Reproduce precisely the lines of the listing below, starting with the line that contains "has width=656, height=446." and stopping after the line that contains "has width=800, height=600."; include nothing else.

[[ PROVIDED INFORMATION open ]]

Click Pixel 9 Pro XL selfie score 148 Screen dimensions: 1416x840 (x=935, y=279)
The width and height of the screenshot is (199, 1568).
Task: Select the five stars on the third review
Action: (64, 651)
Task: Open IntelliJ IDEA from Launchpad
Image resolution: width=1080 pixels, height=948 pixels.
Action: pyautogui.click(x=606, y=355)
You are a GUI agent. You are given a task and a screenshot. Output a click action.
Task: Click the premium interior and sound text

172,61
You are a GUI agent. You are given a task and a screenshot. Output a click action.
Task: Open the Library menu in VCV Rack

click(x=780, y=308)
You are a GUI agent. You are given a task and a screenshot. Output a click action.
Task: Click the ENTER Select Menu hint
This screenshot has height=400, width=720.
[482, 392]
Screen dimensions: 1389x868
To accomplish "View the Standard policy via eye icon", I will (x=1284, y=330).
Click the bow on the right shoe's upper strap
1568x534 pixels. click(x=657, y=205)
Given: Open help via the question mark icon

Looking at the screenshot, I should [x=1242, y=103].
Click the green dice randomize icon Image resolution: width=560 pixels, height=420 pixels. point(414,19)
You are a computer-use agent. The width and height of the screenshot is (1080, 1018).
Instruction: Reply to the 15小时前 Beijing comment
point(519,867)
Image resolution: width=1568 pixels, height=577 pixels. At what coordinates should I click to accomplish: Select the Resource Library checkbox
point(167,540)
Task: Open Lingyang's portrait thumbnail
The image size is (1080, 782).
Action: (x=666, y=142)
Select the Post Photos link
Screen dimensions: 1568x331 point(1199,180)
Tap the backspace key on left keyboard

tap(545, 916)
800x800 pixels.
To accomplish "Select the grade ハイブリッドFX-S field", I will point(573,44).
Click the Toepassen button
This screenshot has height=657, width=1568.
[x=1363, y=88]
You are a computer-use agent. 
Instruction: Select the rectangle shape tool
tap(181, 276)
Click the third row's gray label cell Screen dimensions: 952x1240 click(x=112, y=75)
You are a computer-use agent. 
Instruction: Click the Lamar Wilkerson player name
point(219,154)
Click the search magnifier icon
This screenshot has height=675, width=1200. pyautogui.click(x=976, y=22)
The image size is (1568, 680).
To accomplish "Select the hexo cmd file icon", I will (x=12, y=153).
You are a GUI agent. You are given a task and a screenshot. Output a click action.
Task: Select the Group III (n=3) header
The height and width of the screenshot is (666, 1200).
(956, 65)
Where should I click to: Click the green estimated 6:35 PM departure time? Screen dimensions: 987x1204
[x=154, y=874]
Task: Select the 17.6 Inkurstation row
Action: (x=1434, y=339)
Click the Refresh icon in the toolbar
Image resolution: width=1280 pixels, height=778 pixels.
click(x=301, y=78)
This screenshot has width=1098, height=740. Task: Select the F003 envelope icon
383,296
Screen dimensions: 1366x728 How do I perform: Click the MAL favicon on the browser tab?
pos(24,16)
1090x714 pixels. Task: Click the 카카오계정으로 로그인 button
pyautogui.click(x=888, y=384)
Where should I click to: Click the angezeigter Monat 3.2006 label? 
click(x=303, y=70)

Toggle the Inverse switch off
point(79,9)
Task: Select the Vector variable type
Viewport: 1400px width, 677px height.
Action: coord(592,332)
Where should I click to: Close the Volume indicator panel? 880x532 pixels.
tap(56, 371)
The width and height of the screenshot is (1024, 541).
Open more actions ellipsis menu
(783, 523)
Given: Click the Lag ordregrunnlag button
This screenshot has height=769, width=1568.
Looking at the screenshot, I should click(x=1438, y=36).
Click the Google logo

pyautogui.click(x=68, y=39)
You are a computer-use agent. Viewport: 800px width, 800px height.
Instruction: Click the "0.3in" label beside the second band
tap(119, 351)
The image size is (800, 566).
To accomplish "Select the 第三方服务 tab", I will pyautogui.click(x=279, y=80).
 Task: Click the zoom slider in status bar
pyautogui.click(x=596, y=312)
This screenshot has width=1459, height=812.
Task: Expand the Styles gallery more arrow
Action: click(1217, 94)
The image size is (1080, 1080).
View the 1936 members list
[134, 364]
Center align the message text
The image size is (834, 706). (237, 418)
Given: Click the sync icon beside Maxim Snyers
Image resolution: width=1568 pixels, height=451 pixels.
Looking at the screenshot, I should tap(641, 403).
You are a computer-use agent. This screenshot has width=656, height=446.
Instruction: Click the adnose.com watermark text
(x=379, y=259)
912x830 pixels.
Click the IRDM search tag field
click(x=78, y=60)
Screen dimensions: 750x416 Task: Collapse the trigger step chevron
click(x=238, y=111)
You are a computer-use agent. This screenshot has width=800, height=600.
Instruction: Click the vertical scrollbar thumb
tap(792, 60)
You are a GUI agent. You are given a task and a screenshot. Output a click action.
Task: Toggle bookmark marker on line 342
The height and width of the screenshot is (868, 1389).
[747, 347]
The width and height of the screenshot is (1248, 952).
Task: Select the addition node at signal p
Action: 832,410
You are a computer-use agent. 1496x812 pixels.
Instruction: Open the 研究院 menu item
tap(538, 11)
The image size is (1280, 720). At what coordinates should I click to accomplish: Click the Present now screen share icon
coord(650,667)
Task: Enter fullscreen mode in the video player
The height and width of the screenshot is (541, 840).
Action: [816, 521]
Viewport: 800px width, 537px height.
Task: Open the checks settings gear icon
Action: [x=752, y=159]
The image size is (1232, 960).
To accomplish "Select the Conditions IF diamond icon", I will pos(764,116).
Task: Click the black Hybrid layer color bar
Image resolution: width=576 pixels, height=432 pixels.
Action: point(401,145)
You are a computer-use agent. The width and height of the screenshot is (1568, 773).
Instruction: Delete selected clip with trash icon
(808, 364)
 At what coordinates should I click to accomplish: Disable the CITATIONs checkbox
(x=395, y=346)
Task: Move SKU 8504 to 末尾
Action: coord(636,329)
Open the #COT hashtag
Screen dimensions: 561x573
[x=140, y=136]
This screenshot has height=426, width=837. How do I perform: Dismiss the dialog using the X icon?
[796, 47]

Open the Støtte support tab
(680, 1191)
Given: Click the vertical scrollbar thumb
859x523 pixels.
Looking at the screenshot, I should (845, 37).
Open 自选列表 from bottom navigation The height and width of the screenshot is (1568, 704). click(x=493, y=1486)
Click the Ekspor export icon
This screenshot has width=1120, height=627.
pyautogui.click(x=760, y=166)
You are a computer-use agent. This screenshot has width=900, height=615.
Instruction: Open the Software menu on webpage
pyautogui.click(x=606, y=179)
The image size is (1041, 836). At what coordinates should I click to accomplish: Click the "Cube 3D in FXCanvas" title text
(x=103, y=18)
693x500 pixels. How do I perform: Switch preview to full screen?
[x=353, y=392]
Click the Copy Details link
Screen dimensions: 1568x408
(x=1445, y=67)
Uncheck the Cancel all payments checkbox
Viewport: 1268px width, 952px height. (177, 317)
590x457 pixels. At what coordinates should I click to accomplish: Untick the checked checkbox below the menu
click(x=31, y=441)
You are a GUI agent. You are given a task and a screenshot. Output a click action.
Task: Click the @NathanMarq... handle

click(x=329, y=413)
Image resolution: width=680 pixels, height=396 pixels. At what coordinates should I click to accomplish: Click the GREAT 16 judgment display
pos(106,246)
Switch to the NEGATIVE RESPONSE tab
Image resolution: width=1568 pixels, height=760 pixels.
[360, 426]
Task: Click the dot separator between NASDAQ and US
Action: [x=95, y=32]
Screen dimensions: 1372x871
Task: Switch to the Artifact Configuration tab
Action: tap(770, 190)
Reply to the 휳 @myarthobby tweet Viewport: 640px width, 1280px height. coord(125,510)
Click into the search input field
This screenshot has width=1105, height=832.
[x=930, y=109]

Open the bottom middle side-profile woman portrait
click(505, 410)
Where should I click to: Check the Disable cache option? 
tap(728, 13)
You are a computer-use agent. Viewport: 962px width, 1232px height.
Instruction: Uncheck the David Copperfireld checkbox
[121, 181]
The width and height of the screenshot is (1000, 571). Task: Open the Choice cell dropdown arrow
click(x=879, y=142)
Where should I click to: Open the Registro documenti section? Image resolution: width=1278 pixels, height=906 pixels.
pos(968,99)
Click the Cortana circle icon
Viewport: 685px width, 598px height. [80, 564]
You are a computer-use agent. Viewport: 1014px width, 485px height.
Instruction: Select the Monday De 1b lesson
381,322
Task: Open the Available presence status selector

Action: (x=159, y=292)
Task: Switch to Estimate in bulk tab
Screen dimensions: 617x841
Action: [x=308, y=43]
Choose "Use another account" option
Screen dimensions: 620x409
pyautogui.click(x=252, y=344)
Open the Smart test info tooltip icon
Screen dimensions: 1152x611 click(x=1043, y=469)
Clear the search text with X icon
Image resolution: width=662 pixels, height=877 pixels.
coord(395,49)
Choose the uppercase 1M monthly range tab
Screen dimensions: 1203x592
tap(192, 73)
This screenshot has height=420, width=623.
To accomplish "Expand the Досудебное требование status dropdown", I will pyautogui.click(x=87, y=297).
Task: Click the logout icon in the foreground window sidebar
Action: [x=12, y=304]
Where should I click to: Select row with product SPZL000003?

[[ PROVIDED INFORMATION closed ]]

* _ANSWER TO THIS EXERCISE_
You are a computer-use agent. This screenshot has width=656, height=446.
Instruction: Click the adnose.com watermark text
(x=379, y=259)
912x830 pixels.
Click the IRDM search tag field
click(x=78, y=60)
Screen dimensions: 750x416 Task: Collapse the trigger step chevron
click(x=238, y=111)
You are a computer-use agent. This screenshot has width=800, height=600.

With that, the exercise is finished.